Çünkü ben yeniden olabilir dedikçe, senin zaten istemediğin ve bitireli çok olduğunu unutturuyorum kendime.

İçiyorum her gün ve pişman değilim hala gerçekleşebilecek bir ölümü bekliyorum en azından beynim için. Unutmanın en kısa yolunun artık bu olduğunu düşünüyorum ve haklıyım bu yüzden huzurluyum.

Seni hissedemediğim bir zamanı düşünüyorum, hasta olmaktan daha çok yakıyor canımı sadece bunu biliyorum. Sonra soruyorum bu ben miydim, duygularım da yanlış olan neydi? Birini olduğu gibi severken, neden olduğu gibi sevilmez bir insan? Bende bu yüzden elimden geldiğince kaçınılmaz sonu yaklaştırıyorum kendime.

Şimdi en azından başkalarıyla gülerken görmüyorum seni ve canımı acıtan tek şeyin alamadığım nefeslerin yarattığı baş ağrıları olduğunu biliyorum. Sonra Deniz Celiloğlu'nun bir sözü geliyor aklıma kahrolurken;

"Madem beni seviyorsun; benim beynimi de sevmek zorundasın. Eksiklerimi de. Yokluklarımı da. Çirkinliğimi. Pisliğimi de. Beni sevip sonra sevmediklerini benden çıkaramazsın."

Hayatımın ve kalbimin en büyük çatışması sensin. Savaşın ortasında bırakıp beni sıyrıldın. Oysa ne kadar zorluk peşinde olursa olsun ben yine de tek bir sözüne koşarım, geri dönmeni bile beklemeden...
İkimizinde unutma şekli aynı, görsellikten ve dokunsal hazlardan uzaklaştırıyoruz kendimizi. Ta ki kaçamadığımızı fark ettiğimiz zamana kadar, sonra can yaka yaka görmemezlikten geliyoruz. Birbirimizin kalbini ezip duruyoruz. Çünkü bizi biz yapan şey görselliğimizin uçsuz bucaksız bir deniz oluşu ve kaçamıyoruz.
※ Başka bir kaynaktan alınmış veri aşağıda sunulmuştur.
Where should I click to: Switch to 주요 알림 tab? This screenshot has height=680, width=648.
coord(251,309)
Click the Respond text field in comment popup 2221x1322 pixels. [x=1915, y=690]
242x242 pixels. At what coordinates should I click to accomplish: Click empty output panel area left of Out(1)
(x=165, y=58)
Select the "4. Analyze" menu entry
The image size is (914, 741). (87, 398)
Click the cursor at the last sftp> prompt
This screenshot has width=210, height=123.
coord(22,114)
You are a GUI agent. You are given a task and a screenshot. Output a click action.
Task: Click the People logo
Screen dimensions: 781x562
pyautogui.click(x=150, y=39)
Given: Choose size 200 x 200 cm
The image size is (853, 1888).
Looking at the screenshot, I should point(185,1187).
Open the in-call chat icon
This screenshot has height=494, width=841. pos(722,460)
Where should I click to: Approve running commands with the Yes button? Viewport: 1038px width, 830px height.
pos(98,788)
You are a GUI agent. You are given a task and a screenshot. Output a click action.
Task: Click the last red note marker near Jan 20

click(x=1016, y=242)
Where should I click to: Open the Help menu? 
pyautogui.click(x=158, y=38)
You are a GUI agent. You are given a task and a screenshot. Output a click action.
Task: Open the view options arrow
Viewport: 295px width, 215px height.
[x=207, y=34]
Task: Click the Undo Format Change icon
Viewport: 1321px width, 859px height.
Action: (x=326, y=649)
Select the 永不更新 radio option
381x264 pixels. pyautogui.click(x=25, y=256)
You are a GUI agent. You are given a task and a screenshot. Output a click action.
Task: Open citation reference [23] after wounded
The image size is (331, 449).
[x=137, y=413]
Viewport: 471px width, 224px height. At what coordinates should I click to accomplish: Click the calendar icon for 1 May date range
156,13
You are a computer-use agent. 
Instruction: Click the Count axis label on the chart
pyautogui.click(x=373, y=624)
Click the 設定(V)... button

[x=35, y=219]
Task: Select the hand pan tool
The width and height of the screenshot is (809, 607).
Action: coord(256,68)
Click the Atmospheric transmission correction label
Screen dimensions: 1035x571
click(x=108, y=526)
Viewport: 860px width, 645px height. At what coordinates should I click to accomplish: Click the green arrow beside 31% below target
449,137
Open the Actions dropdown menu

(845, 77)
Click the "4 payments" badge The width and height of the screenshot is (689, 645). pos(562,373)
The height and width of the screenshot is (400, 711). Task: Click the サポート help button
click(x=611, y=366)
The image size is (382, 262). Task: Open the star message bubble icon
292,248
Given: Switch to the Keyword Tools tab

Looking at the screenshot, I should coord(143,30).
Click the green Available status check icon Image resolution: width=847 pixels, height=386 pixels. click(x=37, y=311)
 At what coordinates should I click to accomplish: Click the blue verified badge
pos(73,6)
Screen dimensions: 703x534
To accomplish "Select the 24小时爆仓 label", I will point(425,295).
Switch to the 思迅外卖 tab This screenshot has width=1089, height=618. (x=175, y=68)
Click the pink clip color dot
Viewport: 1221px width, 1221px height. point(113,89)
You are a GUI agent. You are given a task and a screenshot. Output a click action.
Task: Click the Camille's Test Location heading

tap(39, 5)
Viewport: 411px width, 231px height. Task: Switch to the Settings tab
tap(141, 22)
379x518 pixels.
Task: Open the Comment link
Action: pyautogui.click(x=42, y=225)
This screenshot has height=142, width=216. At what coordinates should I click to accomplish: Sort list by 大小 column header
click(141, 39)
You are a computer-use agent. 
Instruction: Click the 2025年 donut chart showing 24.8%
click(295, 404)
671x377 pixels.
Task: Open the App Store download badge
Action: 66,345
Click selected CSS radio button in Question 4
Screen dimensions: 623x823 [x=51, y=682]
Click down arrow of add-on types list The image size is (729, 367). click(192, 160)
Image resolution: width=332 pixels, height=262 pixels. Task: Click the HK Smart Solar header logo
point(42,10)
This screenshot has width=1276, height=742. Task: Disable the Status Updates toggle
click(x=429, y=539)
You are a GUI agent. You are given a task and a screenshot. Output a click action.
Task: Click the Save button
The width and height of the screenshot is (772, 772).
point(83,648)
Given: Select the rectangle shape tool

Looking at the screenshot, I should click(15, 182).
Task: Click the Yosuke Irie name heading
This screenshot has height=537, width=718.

Hala nasıl yaşıyorum şaşıyorum bazen. Susup gökyüzünü dinliyorum şimdi daha sakinim. Ciğerlerim beni ele vermese koşmaya da devam edeceğim aslında. Sadece susuyorum ve gecenin tensel karanlığını tek seferde içiyorum.

Nefret diyorum, ettikçe daha da yavaşlıyorum. Şişeler boyumu geçiyor ve ben herkesten nefret etmeye devam ediyorum. Eskisi kadar hakiki olmadığını anlıyorum gülüşlerin, paketler dolusu sigara bir bir doluyor ciğerlerime ve ben sevemiyorum hayatı ama vazgeçemiyorum da.

İnim inim inleyen rüzgar odama dolmaya başlayınca rahatlıyorum. Tenim yanılıyor belki de defalarca, ancak her dokunuş dumanlarca tütüyor. Yaralanıyor insanlar, hepsinin üzüntüsünü kendi ruhuma çekmek istiyorum derken baş edebildikleri acılar olduğunu unutuyorum ve bende bir şekilde oturuyorum yalnız kalan güneşin aydınlattığı günde.

Fazlasıyla eksiğim ama yaşıyorum...

Meksika'da bir gün ve ben kendimde Kayra denen herifi görüyorum. Hayattan bu denli nefret edişi ve size binlerce neden sunabileceği gerçeğiyle anlatıyor her şeyi. Tek farkımız kalıyor ki o da; gittiği her ülkede farklı bir dünyada farklı bir kadınla sevişip, ardından karşındakinin de insan olduğunu unutup, kendi yaraları hissizleşene kadar onları dövmesi. Aslında düşünüyorum da yaşattığı his doruklarda olsa gerek, kalbinde açılan binlerce yarayı görselleştirmesi. Yine de şansımı denemek bile istemiyorum çünkü bir erkeği geçtim ki bir insanı öldüresiye dövecek riyakarlığı kendimde göremiyorum. Her nedene bir sonuç yaratmak geçmiyor içimden ve bir kaç adım geriden izliyorum Kayra'yı...
Sonra anlıyorum ki onu öldürmek isteyen adamın da aslında Kayra'dan bir çok şeyi kendinde buluşundan kaynaklı. Ne ilginçtir ki, hiç bir boşluk, hata bu iki adamı birbirinden ayıramıyor. Herkesi terk edebiliyorlar ancak birbirlerinden asla uzaklaşamıyorlar. Bir ara geliyor ve ölümü anıyor gözlerinde Kayra, "en fazla 10 yıl, durmadan içerim ve yeniden esrarın ötesine geçerim. Beynim öldüğü zaman bende her şeyi unuturum." diyor. Kendini terk etmeyi seçiyor yine...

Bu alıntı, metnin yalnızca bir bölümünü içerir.